RECORDS FOR THE EXERCISE:
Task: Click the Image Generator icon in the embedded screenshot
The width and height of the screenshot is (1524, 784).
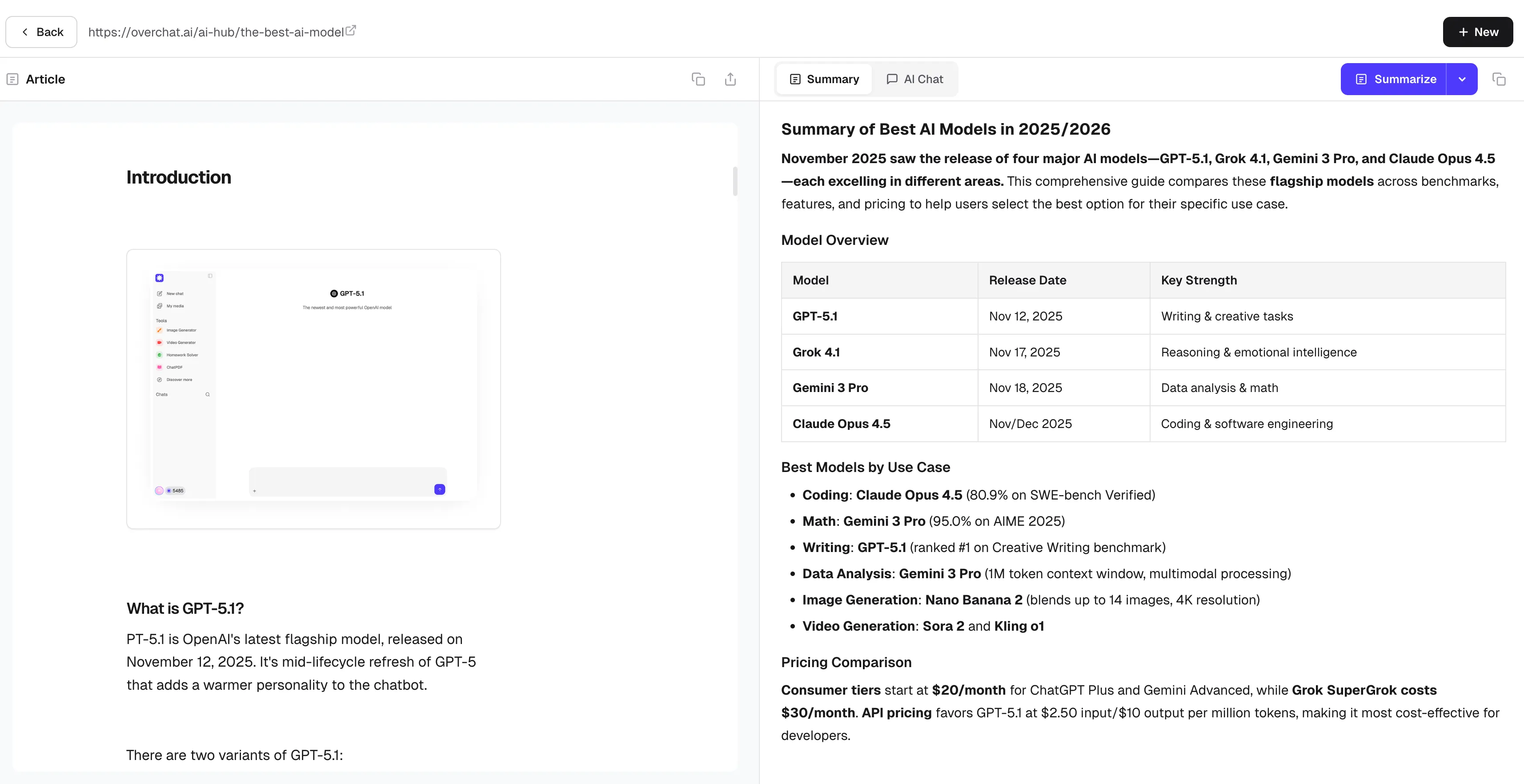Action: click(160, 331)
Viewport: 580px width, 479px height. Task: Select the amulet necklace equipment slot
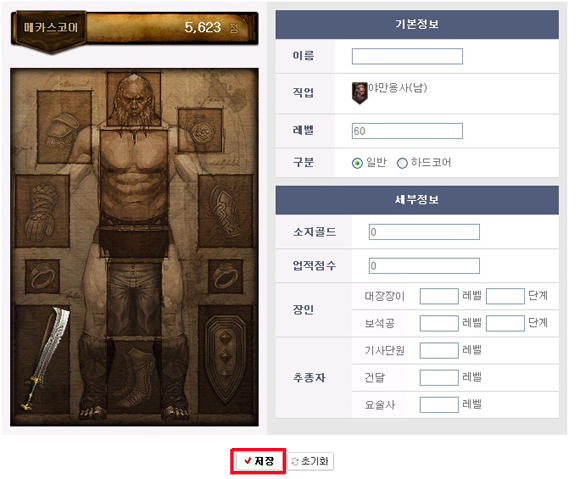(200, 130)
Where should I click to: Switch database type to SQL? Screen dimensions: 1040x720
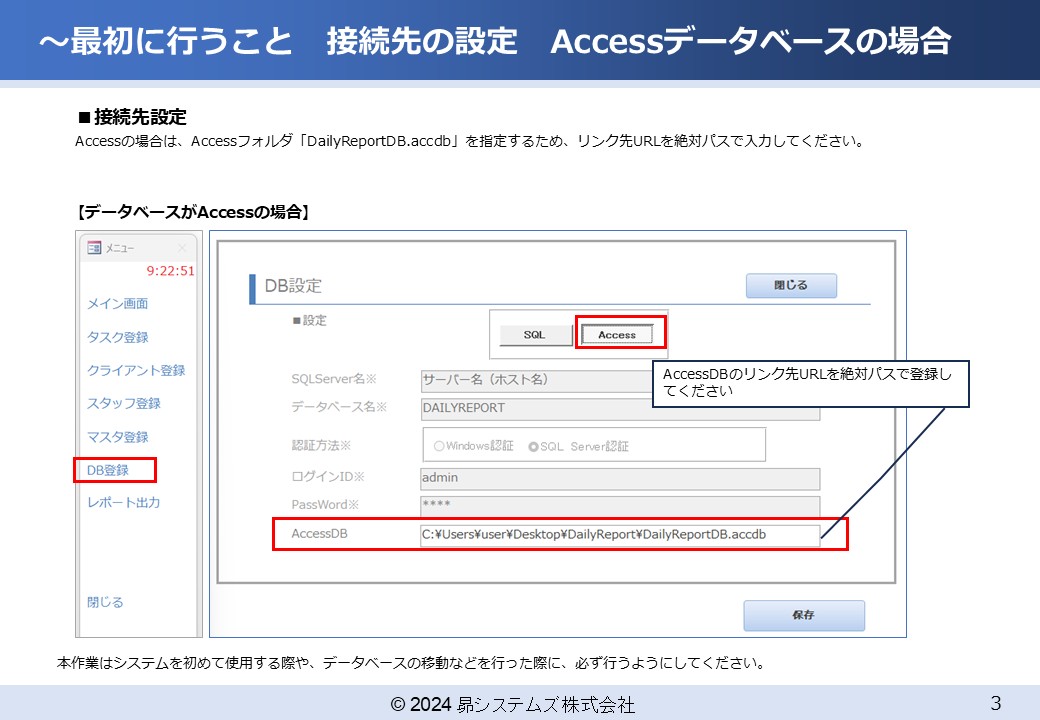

WHAT IS REQUIRED:
Recast all the rows above as a Markdown table with two columns, Number and Line. Give each nonblank line its own entry, and leave the pictures out.

ANSWER TO THIS PROBLEM:
| Number | Line |
|---|---|
| 1 | Task: Click the Image Generator icon in the embedded screenshot |
| 2 | The width and height of the screenshot is (1524, 784). |
| 3 | Action: click(160, 331) |
| 4 | Viewport: 580px width, 479px height. Task: Select the amulet necklace equipment slot |
| 5 | (200, 130) |
| 6 | Where should I click to: Switch database type to SQL? Screen dimensions: 1040x720 |